A genetic basis of "dripping candle wax" bone disease has been uncovered by National Institutes of Health researchers.
The rare disorder, known as melorheostosis, causes excess bone formation that resembles dripping candle wax on x-rays. The results, appearing in Nature Communications, offer potential treatment targets for this rare disease, provide important clues about bone development, and may lead to insights about fracture healing and osteoporosis.
Though there are only about 400 known cases of this disorder worldwide, 15 unrelated adults with the condition from around the globe volunteered to come to the NIH Clinical Center to undergo biopsies of both affected and unaffected bones. The condition causes pain and bone deformity, which can limit the function of bones.
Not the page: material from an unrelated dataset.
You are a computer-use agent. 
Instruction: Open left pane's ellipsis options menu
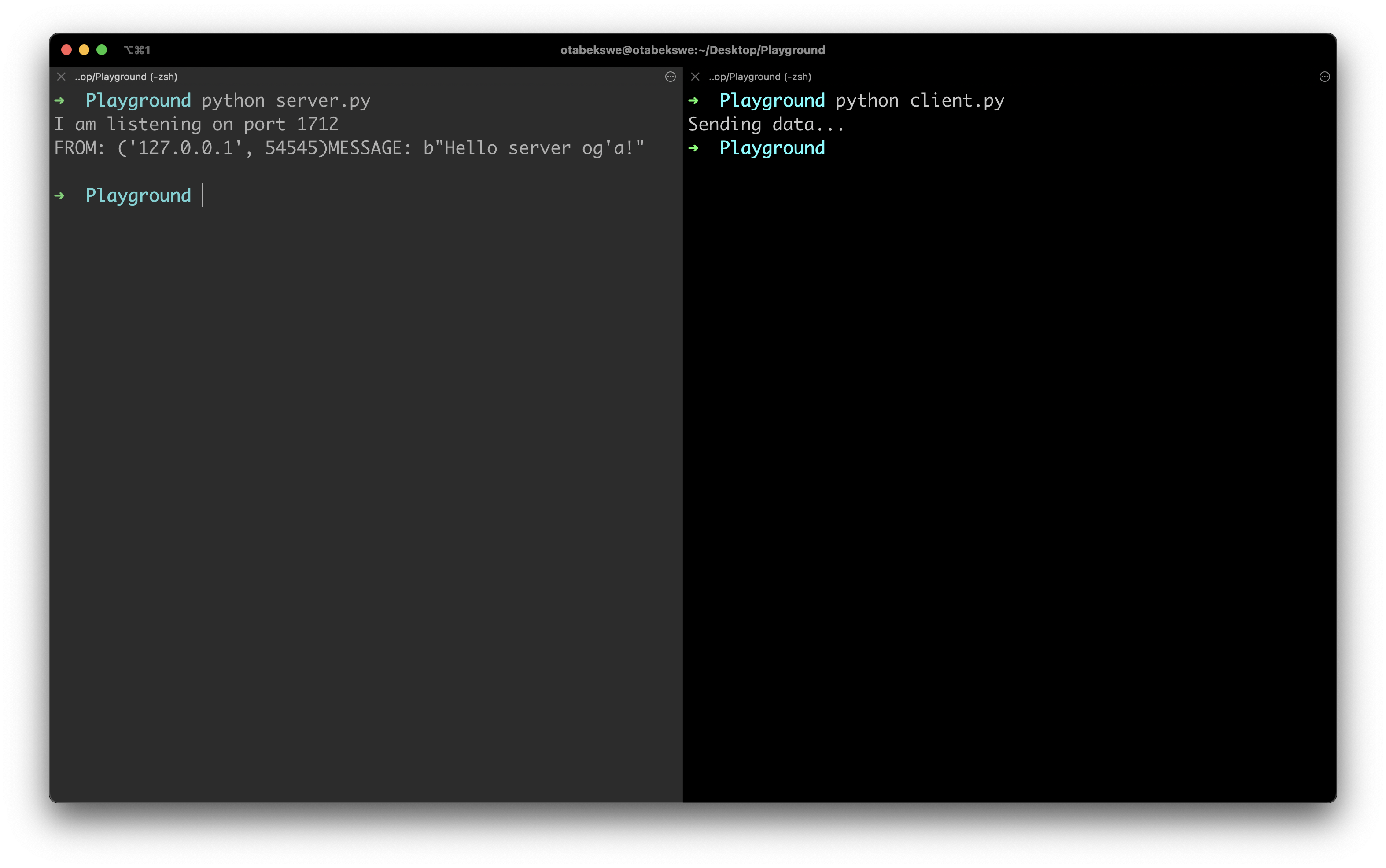(670, 76)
Researchers compared samples of healthy and affected bone from each participant to look for differences in the exome, the portion of the genome that codes for proteins. Comparing genetic information from both samples in each patient allowed the team to pinpoint even low levels of the mutations. Experts from NIAMS and the Eunice Kennedy Shriver National Institute of Child Health and Human Development (NICHD) worked together on this study.
The analysis revealed that 8 of the 15 participants had mutations in the MAP2K1 gene in the affected bone only. MAP2K1 produces the protein MEK1. The gene MAP2K1 has previously been linked to some types of cancerous growths as well as to conditions that lead to abnormal blood vessel formation in the head, face or neck.
In melorheostosis, all the identified MAP2K1 mutations affect a region of the MEK1 protein that normally suppresses its activity, thus they cause MEK1 to become overactive. The bone growth is considered benign and does not spread to other parts of the body.
"This is an exciting study of a very rare bone disorder that not only identified the responsible mutation in half of the patients, but uncovered fundamental information about the role of a cancer-related gene in the metabolic pathways of normal bone," said study co-senior author Joan Marini, Ph.D., M.D., of NICHD. "When we started, we had no preconceived causative pathways, but the participation of the patients has really changed the scientific landscape on this topic. Further studies on how this pathway works in both normal and mutant bone cells may have broad implications that could benefit a wider population."
"Most adults have the problem of weakening bones as they grow older. These patients have the opposite problem as some of their bones are rock hard and still growing," said Bhattacharyya. "The prospect that we could somehow harness this pathway in the future is so exciting."